- _ACTIVITY_: Every line from the one containing "Given: Click the Cialde ESE globe icon" to the one containing "Image resolution: width=2000" in the records below, both included, must be set down exactly, and no other line.

- _EXTRACTED RECORDS_:

┄┄┄┄┄┄┄┄┄┄┄┄┄┄┄┄┄┄┄┄

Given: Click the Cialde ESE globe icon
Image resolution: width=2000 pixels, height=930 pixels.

┄┄┄┄┄┄┄┄┄┄┄┄┄┄┄┄┄┄┄┄

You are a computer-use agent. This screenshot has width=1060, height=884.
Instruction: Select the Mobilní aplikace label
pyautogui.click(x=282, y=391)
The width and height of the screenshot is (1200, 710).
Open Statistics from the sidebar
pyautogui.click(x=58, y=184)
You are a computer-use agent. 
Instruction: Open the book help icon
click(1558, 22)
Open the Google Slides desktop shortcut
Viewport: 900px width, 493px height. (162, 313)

┄┄┄┄┄┄┄┄┄┄┄┄┄┄┄┄┄┄┄┄

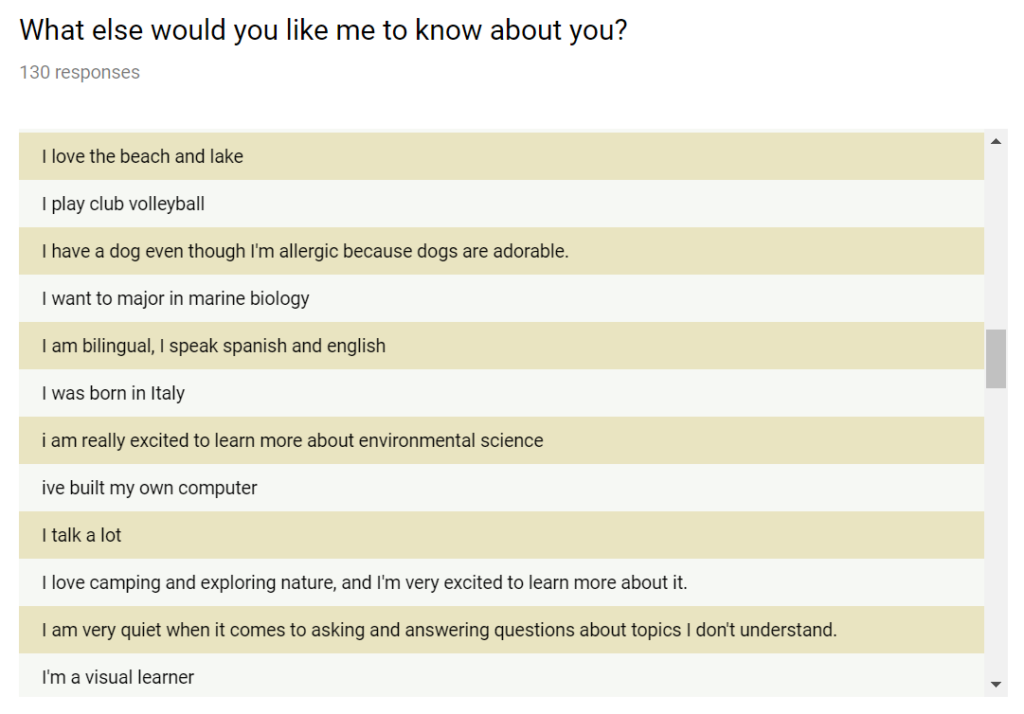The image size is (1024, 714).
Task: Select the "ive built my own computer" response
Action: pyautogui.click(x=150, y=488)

┄┄┄┄┄┄┄┄┄┄┄┄┄┄┄┄┄┄┄┄

- _ANSWER SECTION_:
Given: Click the Cialde ESE globe icon
Image resolution: width=2000 pixels, height=930 pixels.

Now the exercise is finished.